Developing an object-based colocalisation analysis method to measure synaptic diversity
Item statusRestricted Access
Embargo end date06/07/2020
Protein colocalisation is of particular importance in the study of protein function. To address the inadequacies of previous colocalisation analysis methods, the novel Vicinity-based Localisation Adjacency Determination (VLAD) object-based colocalisation analysis method was developed. VLAD provides three main colocalisation measurements: the proportion of colocalising objects in a dataset, the probability of true colocalisation for individual objects, and the spatial relationship (distance) between colocalising objects.

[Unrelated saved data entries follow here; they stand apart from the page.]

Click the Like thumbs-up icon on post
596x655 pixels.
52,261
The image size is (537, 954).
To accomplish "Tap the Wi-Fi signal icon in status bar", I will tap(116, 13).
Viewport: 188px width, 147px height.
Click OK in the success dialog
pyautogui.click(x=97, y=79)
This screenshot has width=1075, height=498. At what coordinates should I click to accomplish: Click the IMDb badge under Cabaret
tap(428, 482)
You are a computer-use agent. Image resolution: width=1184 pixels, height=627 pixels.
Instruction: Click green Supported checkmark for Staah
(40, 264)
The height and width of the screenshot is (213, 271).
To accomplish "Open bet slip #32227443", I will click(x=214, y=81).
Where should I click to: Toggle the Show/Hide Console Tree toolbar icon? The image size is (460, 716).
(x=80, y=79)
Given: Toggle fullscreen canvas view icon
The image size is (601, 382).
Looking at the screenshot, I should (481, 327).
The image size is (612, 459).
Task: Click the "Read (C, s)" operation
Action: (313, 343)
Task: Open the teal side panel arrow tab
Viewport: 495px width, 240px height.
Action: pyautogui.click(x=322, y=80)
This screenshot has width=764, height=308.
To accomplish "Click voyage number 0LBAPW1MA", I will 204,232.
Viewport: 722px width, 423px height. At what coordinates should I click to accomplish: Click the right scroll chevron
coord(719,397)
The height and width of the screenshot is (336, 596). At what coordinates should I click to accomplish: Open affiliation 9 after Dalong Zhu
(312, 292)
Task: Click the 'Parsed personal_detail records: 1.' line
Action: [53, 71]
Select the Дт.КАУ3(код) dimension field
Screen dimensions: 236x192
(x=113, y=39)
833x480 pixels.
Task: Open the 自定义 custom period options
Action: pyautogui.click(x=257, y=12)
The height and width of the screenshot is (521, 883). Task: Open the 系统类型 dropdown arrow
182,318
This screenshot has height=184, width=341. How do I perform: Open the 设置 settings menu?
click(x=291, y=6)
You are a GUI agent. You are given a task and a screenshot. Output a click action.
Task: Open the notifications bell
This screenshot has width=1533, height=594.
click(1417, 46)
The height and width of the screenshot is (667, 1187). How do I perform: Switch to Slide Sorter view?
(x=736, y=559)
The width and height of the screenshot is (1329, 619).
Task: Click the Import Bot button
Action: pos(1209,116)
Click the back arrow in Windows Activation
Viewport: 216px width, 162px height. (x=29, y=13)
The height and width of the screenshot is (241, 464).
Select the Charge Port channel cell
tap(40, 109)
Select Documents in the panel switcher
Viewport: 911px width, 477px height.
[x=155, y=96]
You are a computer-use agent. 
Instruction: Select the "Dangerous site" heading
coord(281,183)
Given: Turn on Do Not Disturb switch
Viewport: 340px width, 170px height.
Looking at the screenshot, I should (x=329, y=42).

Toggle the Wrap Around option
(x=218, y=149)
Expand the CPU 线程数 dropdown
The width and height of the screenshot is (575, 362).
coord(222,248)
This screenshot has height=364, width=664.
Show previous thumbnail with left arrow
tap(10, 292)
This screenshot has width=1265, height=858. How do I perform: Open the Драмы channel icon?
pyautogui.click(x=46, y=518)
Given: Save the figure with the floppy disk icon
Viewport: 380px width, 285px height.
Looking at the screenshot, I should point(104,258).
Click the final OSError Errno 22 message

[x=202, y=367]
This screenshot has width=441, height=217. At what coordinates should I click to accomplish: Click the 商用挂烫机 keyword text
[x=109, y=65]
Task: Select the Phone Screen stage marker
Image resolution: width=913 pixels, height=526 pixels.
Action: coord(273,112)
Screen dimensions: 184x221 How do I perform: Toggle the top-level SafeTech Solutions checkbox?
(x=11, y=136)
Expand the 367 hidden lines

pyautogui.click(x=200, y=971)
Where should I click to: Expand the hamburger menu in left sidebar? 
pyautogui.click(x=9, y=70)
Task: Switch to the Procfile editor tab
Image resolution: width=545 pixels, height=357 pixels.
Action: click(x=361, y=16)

VLAD, validated by extensive testing in simulated data in a wide range of conditions (localisation densities, levels of colocalisation and colocalisation distances), was shown to outperform the state-of-the-art colocalisation analysis method SODA (Statistical Object Distance Analysis). VLAD was used to study the distribution and colocalisation of three key synaptic proteins: GluN1 (obligatory subunit of NMDA receptors), PSD95 and SAP102 (scaffolding proteins at excitatory synapses). In total, over 62.5 million puncta or puncta assemblies of these proteins were analysed in the mouse hippocampus during early development, making this the largest triple colocalisation brain mapping study of this sort. GluN1, PSD95 and SAP102 associate in a combinatorial fashion, giving rise to 7 synaptic protein punctum subtypes. The subtype compositions of the hippocampal subregions diverge in development and the differences in subtype compositions in the adult hippocampus may underlie the distinct functions performed by each component of the hippocampal circuit. It was found that a high proportion of the puncta of each protein were non-colocalising in the adult mouse – 67% of GluN1, 48% of PSD95 and 27% of SAP102. Interestingly, NMDA receptors (GluN1) appear to colocalise with PSD95 only in the presence of SAP102, hinting at a possible codependence between these proteins. This study demonstrated the potential of VLAD in the field of brain mapping.